Valores e comportamentos

 Em Cultura de Empresa, Liderança, Propósito

Longe dos corredores alcatifados e do conforto dos gabinetes das organizações de serviços tive a oportunidade de, recentemente, trabalhar para uma empresa industrial em África. A dureza do ambiente, as condições inerentes ao tipo de actividade, em laboração contínua, distante de qualquer cidade ou vila num país com limitações diferentes daquelas que habitualmente conhecemos, foi um exemplo de que é possível ter uma grande parte de um universo de 1500 pessoas comprometida com os objectivos da organização, da equipa e individuais. De notar que 95% dos empregados desta grande empresa são nacionais e desses, 60% são locais e que 12% são mulheres, algumas delas em lugares de chefia.

Sendo uma empresa do sector privado os indicadores de produtividade, com tudo o que a produtividade encerra, são determinantes para prestar contas aos accionistas, mas a grande preocupação é a segurança das pessoas e esse é um dos valores inscrito na missão desta organização. Claro que sabemos que a ausência de acidentes de trabalho é um factor chave para alcançar os níveis de produção exigidos mas o modo como todos têm interiorizado esse valor é visível nos comportamentos de cada um. Todos conhecem o significado das regras, o porquê de ter de ser assim e não de outra maneira o que faz com que esses comportamentos sejam absolutamente naturais. Não é preciso pensar antes de adoptá-los graças à forma como foram comunicados e, sobretudo, graças ao exemplo que vem dos líderes da empresa.

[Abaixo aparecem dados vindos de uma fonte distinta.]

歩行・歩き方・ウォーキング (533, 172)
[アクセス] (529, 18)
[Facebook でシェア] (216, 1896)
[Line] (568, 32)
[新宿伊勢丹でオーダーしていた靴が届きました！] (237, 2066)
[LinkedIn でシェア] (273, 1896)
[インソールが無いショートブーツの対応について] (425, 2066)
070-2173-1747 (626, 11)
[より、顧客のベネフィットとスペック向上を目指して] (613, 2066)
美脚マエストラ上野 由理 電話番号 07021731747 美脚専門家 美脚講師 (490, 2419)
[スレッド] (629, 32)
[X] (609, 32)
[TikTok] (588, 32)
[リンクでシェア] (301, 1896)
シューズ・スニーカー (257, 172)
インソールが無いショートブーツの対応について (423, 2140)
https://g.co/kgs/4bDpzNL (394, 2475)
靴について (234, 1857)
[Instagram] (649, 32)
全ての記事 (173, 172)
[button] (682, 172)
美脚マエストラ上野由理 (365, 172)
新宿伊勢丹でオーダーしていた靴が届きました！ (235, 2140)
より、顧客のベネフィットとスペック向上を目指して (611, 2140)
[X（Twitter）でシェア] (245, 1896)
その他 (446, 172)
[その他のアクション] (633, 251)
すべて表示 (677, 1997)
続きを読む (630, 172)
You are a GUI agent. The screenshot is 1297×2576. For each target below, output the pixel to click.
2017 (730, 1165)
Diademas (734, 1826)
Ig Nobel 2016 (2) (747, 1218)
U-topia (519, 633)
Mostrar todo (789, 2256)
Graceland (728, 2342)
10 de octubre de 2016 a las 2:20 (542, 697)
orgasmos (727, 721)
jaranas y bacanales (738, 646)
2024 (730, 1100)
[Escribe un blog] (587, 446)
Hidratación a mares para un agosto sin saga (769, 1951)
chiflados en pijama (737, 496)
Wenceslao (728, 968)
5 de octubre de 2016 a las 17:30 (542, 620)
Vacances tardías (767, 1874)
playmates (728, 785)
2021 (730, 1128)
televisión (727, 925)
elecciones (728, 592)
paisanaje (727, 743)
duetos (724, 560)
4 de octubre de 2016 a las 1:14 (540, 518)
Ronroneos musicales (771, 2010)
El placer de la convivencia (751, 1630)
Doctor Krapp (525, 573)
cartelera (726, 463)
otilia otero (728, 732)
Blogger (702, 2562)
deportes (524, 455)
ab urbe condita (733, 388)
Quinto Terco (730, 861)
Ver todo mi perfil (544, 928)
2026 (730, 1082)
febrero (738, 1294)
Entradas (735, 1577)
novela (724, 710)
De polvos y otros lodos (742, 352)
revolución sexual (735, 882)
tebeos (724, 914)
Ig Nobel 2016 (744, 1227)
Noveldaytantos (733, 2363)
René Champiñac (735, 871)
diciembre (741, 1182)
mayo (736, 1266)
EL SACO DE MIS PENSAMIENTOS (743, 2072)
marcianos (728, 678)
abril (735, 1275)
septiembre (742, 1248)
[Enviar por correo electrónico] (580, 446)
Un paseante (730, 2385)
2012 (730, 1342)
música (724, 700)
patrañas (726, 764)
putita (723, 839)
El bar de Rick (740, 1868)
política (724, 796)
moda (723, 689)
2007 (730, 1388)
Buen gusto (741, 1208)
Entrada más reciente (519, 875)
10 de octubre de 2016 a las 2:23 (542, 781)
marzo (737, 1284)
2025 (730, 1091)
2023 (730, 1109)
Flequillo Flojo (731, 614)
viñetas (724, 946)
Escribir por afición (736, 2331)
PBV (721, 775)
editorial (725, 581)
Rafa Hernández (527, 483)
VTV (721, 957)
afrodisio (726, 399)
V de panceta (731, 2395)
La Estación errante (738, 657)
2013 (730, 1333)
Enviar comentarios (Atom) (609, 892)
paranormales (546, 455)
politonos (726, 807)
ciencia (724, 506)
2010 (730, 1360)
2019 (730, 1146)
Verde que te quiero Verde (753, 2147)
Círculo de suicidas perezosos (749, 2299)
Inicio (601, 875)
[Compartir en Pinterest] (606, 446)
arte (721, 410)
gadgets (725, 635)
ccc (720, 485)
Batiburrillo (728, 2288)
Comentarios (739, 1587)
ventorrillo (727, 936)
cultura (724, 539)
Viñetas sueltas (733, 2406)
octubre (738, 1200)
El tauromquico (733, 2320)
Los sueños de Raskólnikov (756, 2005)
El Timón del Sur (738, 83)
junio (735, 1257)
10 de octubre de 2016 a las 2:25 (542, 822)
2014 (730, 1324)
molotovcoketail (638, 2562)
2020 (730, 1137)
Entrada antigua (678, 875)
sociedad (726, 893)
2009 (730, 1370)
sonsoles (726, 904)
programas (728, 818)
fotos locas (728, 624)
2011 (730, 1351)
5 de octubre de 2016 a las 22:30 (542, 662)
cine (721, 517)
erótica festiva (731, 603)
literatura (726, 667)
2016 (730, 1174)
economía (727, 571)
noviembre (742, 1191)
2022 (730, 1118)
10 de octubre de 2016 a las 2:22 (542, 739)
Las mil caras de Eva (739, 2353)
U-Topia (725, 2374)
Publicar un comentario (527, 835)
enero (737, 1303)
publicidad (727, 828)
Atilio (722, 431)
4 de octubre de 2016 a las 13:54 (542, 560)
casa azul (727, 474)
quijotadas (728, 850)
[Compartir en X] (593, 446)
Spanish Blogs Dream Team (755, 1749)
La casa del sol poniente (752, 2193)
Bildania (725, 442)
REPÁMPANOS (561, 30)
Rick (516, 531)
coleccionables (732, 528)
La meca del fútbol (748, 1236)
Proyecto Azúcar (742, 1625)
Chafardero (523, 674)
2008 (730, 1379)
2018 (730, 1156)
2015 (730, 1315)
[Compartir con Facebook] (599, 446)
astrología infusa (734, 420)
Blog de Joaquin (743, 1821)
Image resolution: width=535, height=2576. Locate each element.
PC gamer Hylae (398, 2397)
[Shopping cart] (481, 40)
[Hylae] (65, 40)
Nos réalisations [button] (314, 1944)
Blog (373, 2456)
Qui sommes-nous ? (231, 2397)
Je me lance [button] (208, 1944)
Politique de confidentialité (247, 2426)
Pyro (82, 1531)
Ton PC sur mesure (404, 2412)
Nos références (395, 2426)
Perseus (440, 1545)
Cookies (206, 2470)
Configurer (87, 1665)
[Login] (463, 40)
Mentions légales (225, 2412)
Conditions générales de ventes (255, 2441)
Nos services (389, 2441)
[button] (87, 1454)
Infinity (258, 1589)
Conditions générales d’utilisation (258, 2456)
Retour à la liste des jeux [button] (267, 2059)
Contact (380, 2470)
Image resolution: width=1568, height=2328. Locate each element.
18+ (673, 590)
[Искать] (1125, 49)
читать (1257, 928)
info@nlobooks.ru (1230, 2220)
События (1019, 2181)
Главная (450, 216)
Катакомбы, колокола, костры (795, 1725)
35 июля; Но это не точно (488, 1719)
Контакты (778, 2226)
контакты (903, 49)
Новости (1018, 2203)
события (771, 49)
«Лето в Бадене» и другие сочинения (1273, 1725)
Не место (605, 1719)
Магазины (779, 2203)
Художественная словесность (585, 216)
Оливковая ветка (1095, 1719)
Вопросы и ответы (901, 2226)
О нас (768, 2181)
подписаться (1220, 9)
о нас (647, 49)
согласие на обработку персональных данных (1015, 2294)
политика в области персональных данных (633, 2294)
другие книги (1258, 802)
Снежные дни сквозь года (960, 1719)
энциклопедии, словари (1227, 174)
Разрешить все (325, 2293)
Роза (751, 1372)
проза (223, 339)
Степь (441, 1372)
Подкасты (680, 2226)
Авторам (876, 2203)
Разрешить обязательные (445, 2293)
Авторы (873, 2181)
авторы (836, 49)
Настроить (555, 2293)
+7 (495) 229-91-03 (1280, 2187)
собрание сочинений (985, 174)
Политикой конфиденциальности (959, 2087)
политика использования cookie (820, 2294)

Escrevi anteriormente que de pouco vale às empresas apregoarem a sua missão e os seus valores se estes não forem traduzidos em comportamentos visíveis por parte da liderança. Quantas organizações já vimos anunciarem, por exemplo, a integridade como um valor, para, no dia seguinte, vermos os seus líderes nas páginas dos jornais nem sempre pelos melhores motivos. Um valor é algo inegociável, é algo que nos faz parar, é uma fronteira entre aquilo que podemos e não podemos fazer para sentirmos respeito por nós próprios. Por isso, antes de serem definidos vale a pena reflectir sobre se somos ou não capazes de os sustentar.

Para a minha estadia, levei na bagagem o livro Porgy and Bess, de Dubose Heyward, e nem de propósito há uma passagem em que Bess é presa por consumo de droga e a polícia pretende saber quem lha vendeu. Ela não faz a denúncia e quando recebe a visita de uma amiga, esta pergunta-lhe:

“- O que te faz não dizer ao carcereiro quem ele é, e voltar logo para casa?”

Bess ficou calada; depois, levantou a cabeça e fitou nos olhos a mulher mais velha.

– Eu sou uma mulher feita. Se tomo drogas, isso é comigo. E se torno a pôr as mãos nesse negro, nem a mãe dele depois o conhece! Mas não vou denunciá-lo aos brancos.

Amaciaram-se-lhe os traços duros em volta da boca e, em pouco mais que um murmúrio, acrescentou:

– Tenho de ser séria com alguma coisa, ou não podia tornar a aparecer ao Porgy”.

Como diz alguém que admiro, está tudo na literatura.